3 Ja, Wohlstand wollen wir gern, anstatt
daß uns am Ende der Wohlstand hat
Der Mensch lebt nicht von Brot allein
- so soll es sein ...
4 Die Freiheit ist ein schönes Weib
sie hat ein' Unter- und Oberleib
sie ist kein fettes Bürgerschwein
- so soll es sein ...
5 Freiheit... Freiheit von Freiheitsdemagogie
Nehmt euch die Freiheit, sonst kommt sie nie!
Auch Liberale wer'n wir befrein
- so soll es sein ...
6 Dem Bourgeois auf die Finger schaun
- das genügt nicht! Auf die Pfoten haun
wolln wir das fette Bürgerschwein
- so soll es sein...
7 Kein Liebespaar wird uns mehr geschaßt
zu lebenslänglichem Eheknast
Die Untertanen-Fabrik geht ein
- so soll es sein ...
8 Kein Spitzel findet da Arbeit mehr
Das gibt ein Arbeitslosenheer
Mensch, ist das schön zu prophezein!
- so soll es sein ...
9 Sie selbst - na endlich ! - die Revolution
sie re-vo-lu-ti-o-niert sich schon
Sie wirft auf sich den ersten Stein
- so soll es sein ...
10 So oder so, die Erde wird rot:
Entweder lebenrot oder todrot
Wir mischen uns da bißchen ein
- so soll es sein
so soll es sein
so wird es sein
In seinem Kölner Konzert hat er den Text modifiziert und singt deshalb auch:
" Die BRD braucht eine KP.
(Biermann undbricht den Gesang und lacht höhnisch " Hah!" )

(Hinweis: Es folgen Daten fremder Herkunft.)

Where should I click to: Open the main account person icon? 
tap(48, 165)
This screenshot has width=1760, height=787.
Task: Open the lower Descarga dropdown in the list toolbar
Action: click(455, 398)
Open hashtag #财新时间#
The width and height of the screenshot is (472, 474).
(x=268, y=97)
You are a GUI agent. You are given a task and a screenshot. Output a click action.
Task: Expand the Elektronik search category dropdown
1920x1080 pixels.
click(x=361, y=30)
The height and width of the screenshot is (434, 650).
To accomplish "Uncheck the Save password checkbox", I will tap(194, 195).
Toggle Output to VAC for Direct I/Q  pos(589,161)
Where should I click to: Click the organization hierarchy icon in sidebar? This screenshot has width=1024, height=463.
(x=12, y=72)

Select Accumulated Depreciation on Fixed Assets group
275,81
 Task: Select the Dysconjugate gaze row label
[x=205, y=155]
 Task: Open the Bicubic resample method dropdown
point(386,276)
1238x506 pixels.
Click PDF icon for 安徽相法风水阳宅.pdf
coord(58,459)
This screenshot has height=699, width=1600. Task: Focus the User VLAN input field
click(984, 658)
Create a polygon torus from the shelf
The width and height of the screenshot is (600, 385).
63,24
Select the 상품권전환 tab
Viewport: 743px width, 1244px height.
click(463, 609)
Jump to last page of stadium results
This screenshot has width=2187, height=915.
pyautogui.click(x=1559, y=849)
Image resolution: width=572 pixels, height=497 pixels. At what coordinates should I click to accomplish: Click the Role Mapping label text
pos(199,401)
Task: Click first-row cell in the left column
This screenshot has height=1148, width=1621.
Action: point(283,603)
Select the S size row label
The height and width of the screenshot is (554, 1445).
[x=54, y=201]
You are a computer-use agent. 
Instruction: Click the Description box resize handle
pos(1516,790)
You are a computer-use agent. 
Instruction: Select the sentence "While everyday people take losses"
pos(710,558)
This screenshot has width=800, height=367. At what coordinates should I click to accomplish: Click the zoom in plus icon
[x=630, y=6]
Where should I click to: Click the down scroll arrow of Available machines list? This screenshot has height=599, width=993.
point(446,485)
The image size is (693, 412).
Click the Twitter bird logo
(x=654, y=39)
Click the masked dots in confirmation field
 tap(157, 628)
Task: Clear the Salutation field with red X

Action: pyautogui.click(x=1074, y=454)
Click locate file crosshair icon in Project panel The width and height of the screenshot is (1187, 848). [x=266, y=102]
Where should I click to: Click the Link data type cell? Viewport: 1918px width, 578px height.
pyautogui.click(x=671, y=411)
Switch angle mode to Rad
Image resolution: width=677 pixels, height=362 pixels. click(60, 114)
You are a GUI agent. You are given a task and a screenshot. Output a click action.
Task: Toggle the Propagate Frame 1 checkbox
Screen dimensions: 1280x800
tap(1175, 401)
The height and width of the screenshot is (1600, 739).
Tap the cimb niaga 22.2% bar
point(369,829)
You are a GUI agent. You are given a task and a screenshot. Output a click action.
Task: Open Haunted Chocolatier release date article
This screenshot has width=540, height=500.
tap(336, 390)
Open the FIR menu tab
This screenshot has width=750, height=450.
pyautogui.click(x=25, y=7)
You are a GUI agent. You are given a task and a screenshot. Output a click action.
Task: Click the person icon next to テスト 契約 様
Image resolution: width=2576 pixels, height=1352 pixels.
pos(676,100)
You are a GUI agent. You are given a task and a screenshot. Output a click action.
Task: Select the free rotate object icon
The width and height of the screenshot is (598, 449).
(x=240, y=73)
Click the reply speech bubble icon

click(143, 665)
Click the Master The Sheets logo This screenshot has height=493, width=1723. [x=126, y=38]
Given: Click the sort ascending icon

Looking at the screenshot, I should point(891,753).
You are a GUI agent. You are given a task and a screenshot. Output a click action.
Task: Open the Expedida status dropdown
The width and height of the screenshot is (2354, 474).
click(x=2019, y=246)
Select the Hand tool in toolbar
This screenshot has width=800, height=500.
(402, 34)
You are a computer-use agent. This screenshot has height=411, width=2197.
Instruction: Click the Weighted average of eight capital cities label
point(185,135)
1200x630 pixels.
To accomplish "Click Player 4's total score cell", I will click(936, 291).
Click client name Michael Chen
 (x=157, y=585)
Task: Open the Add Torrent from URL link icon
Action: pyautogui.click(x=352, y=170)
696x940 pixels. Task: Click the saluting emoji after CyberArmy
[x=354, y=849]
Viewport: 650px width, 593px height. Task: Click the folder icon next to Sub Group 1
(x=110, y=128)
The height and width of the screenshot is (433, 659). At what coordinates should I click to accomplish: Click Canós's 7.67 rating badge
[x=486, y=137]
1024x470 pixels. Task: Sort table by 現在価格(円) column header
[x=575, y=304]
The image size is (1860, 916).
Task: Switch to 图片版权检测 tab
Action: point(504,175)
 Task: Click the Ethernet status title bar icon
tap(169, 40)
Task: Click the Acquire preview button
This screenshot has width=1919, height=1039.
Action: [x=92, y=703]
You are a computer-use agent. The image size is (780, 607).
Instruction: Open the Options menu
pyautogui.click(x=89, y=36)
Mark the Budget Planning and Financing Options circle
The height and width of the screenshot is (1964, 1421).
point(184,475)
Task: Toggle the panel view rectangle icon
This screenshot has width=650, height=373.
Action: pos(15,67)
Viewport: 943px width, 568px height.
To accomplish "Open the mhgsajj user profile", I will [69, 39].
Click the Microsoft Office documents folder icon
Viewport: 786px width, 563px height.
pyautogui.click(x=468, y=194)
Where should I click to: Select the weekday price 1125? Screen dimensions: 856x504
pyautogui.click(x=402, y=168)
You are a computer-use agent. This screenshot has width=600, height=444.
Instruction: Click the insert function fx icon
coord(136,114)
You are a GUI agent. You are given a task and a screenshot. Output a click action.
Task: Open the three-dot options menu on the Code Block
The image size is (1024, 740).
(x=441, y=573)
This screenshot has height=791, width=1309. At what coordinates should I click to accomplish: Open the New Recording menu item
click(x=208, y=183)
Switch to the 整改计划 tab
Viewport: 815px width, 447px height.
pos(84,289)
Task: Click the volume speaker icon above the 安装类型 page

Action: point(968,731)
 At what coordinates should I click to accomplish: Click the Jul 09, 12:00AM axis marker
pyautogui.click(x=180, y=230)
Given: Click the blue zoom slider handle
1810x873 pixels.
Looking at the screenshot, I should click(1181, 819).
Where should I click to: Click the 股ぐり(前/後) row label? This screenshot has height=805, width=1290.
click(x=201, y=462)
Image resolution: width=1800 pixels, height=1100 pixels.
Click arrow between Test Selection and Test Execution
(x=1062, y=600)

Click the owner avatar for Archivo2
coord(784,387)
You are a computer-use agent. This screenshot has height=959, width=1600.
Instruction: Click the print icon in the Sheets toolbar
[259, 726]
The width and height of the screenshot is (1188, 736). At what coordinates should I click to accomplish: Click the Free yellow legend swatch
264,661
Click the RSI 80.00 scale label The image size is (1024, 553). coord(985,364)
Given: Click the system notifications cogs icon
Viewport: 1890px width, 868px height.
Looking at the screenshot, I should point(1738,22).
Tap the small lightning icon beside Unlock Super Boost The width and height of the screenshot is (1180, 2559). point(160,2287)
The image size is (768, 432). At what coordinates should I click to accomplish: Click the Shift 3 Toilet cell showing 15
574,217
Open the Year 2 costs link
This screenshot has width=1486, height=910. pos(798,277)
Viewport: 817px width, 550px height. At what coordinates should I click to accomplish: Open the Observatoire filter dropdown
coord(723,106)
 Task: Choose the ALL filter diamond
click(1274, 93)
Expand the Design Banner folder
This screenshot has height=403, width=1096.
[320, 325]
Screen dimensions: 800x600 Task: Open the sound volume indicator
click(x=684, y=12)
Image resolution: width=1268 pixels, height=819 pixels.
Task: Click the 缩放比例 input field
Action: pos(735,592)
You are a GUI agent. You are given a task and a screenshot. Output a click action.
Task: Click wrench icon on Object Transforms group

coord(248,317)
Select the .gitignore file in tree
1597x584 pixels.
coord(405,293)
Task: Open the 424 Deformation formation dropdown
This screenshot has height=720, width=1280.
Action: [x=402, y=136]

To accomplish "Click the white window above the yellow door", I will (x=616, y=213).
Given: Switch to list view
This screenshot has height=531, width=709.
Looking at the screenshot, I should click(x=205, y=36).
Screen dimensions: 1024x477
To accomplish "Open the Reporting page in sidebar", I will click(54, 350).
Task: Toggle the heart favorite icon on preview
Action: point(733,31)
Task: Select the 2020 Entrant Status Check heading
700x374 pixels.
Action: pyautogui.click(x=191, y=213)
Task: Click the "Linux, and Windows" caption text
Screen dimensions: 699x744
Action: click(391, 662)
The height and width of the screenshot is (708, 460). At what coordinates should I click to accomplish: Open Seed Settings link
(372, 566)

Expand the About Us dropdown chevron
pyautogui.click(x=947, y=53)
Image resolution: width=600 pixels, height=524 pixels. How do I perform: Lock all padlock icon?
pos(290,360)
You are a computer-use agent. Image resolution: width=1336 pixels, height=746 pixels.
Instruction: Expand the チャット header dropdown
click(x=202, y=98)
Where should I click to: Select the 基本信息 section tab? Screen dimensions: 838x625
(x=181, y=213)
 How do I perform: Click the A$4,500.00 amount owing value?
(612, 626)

Wie ich sie wachsen und reifen seh'.
Unter Italiens Sonnenschein. "
Nach einem längeren Sprechteil, in dem er u.a. auch das damals in der DDR wieder veröffentlichte Schrifttum von Rosa Luxemburg anspricht, formuliert er dann:
" Die DDR braucht endlich, aber wie.
Rosaś rote Demokratie.
Stimm ihr mir zu,dann stimmt mit ein.
So, soll es sein, so wird es sein. "
Es folgt:
" Trotz aller Meinungsverschiedenheit.
Sind wir zur breiten Volksfront bereit.
Schluss mit den blöden Sektiererein.
So soll es sein.. "
http://www.spiegel.de/kultur/gesellschaft/0,1518,445880,00.html
Nun, fast 33 Jahre später ist aus dem einstigen, dem frommen Wunsch des ehemaligen Polit-Barden Biermann nichts übrig geblieben, außer Tristesse an den Unis, Fachhochschulen und Gymnasien. Wo damals noch - im Zuge der 68er Nachwehen - heftig diskutiert wurde, wo in jener Zeit unzählige Stände mit politischem Propagandamaterial den Campus zierten und der Weg zur Uni-Mensa von wild plakatierten Parolen, Veranstaltunghinweisen sowie Buchtipps geschmückt war, herrscht heute Ödnis aus grauem Beton.
Was waren es noch in den 70er und 80er für Gruppierungen, die sich als Führungskader der Weltrevolution erkannten:
- Kommunistische Partei Deutschlands/Marxisten-Leninisten (KPD/ML) – 1968 bis 1986
- Kommunistische Partei Deutschlands (Aufbauorganisation) (KPD/AO), später KPD – 1970 bis 1980
- Kommunistischer Bund (KB) – 1971 bis Juni 1991, vor allem in Norddeutschland aktiv
- Kommunistischer Arbeiterbund Deutschlands (KABD) – 1972 bis 1982, danach in der MLPD aufgegangen
- Arbeiterbund für den Wiederaufbau der KPD (AB) – seit 1973
- Kommunistischer Bund Westdeutschland (KBW) – Juni 1973 bis Anfang 1985 (Selbstauflösung)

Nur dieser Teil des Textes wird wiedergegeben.